Aufgabe der Denkmalschutzbehörde ist es derzeit, die Geodaten von Kulturdenkmälern in Listen zu erfassen. Früher wurden hierfür Luftbilder nach auffälliger Vegetation und Zonen mit verstärkter Erosion abgesucht. Heute arbeitet die Landesdenkmalpflege mit modernster Technik: Laserstrahlen tasten die Bodenoberfläche ab, deren Reflexion gibt auch über tiefer liegende Unregelmäßigkeiten im Erdreich Aufschluss. Solche Scans liegen mittlerweile für ganz Baden-Württemberg vor. Nach der Analyse der Aufnahmen am Schreibtisch begutachtet das Team von Andrea Bräuning manche Objekte im freien Feld. "Wir übergeben die Daten Kreis für Kreis an die Behörden", sagt sie. So bekommt die Landesforstverwaltung immer mehr Informationen über Bodendenkmäler an die Hand.

Thomas Deines hält die Mitarbeit der Forstwirtschaft im Denkmalschutz für selbstverständlich: "Wir verstehen Wald als Kulturgut.

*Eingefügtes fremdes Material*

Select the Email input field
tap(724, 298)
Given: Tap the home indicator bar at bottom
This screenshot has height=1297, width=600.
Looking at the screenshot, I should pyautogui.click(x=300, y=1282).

Wenn wir wissen, worauf wir Rücksicht nehmen müssen, dann setzen wir an sensiblen Stellen Forstmaschinen ein, die nicht in den Boden eingreifen oder verzichten gegebenenfalls ganz auf maschinell unterstützte Arbeitsverfahren." Auch wenn das arbeitsintensiver sei oder Mehrkosten verursache. "Aber Eigentum verpflichtet eben", sagt Deines.

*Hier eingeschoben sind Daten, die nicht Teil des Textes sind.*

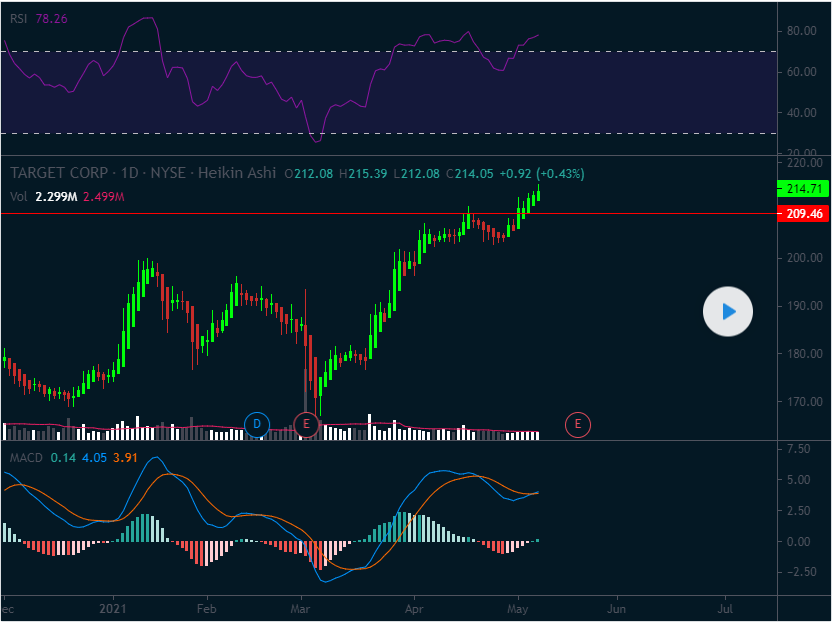This screenshot has width=832, height=622.
Task: Click the 80.00 level on the RSI scale
Action: 802,31
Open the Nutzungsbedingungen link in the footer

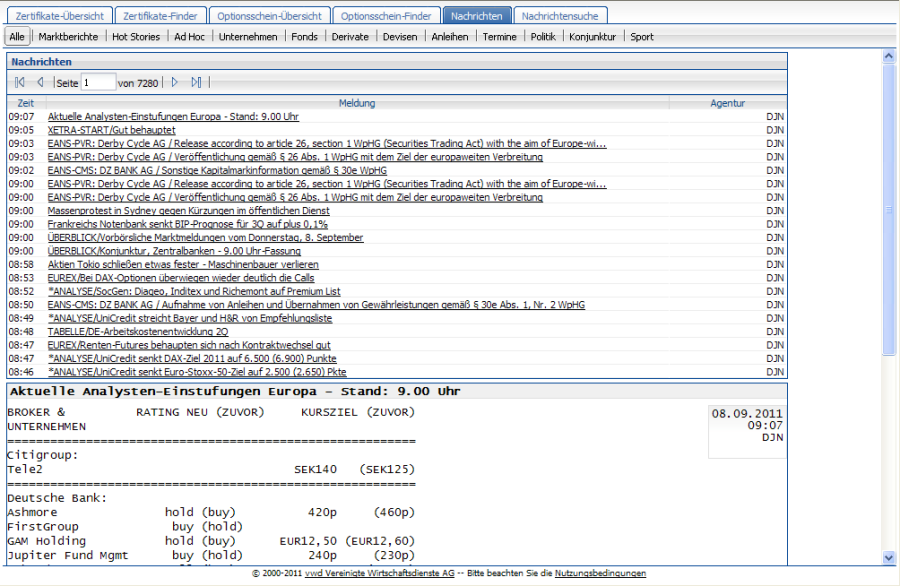[600, 573]
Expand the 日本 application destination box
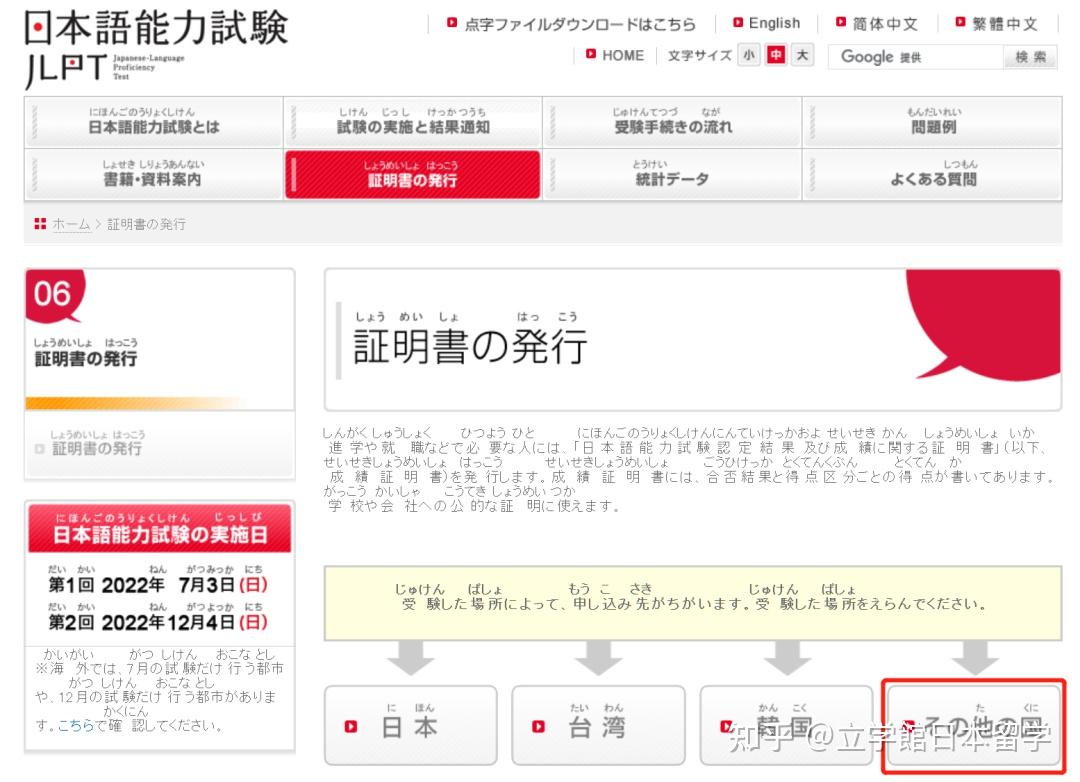 [413, 726]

Die meisten Bodendenkmäler im Land befinden sich jedoch dort, wo schon unsere Vorfahren fruchtbare Böden fanden und sich niederließen. Und da wird meist heute noch Landwirtschaft betrieben. Ist ein Bodendenkmal bekannt, dann kann das auch für die Bauern Eingriffe in ihre Bewirtschaftung bedeuten, so Michael Schulz vom Landesbauernverband. Die Landwirte müssten dann zum Beispiel ihre Pflugtiefe verringern oder ganz auf solche Arbeitsgeräte verzichten. Die Broschüre des Landesdenkmalamts empfiehlt sogar die Grünlandbewirtschaftung als wirksamsten Schutz für Bodendenkmäler.

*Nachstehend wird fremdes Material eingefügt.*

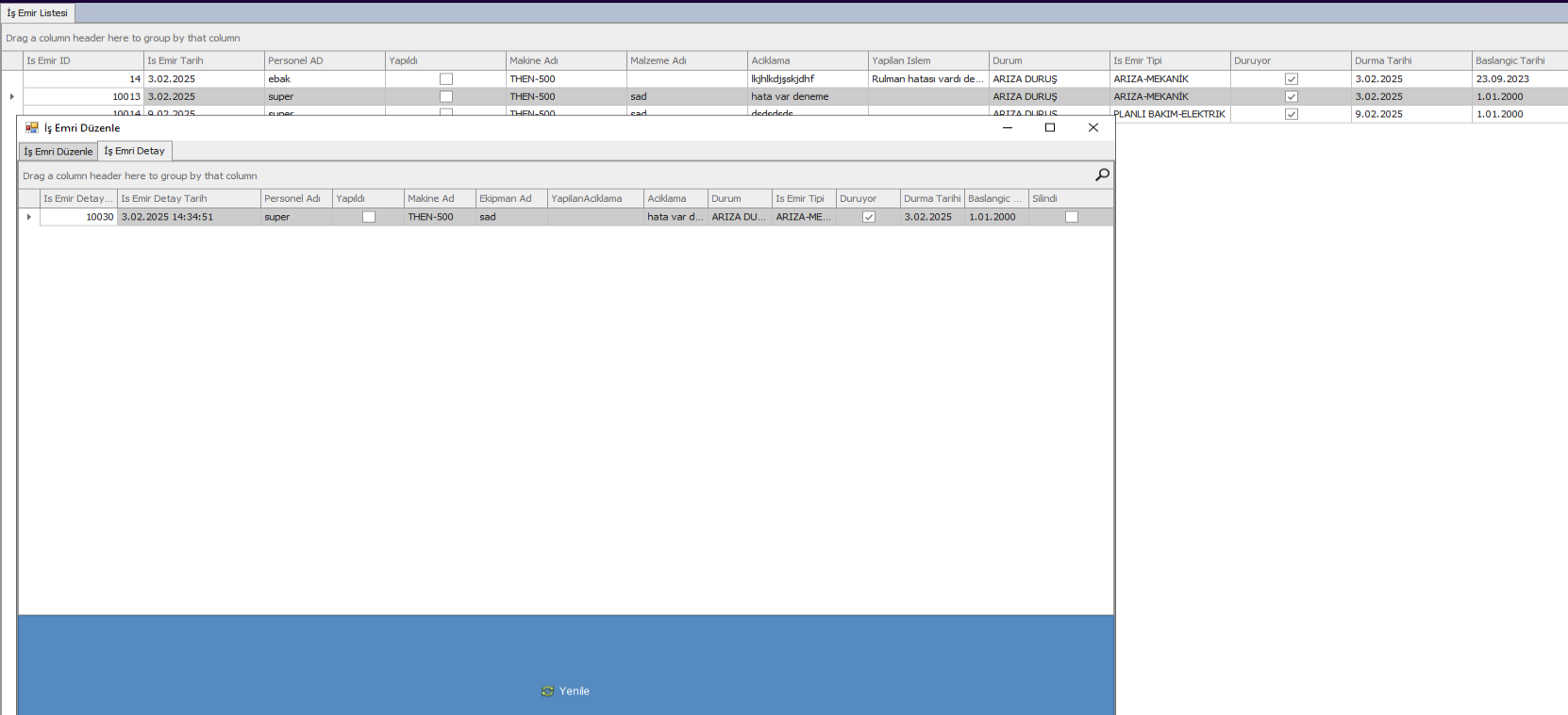1568x715 pixels.
Task: Click the search magnifier icon in detail grid
Action: 1101,175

"Wenn die Auflagen bei den Landwirten zu Einbußen führen, dann müssen die eine Entschädigung erhalten. Man muss aber bedenken, dass die Denkmalschutzbehörde immer weniger Geld hat", sagt Michael Schulz. Problematisch sei, dass zwar Daten über Bodendenkmäler vorlägen, die Landwirte sich aber bislang nicht selbst informieren könnten, so Schulz. Grundsätzlich stünden aber auch die Landwirte dem Denkmalschutz positiv gegenüber. "Wenn wir von einem Denkmal wissen, dann wird das auch pfleglich behandelt", sagt Schulz.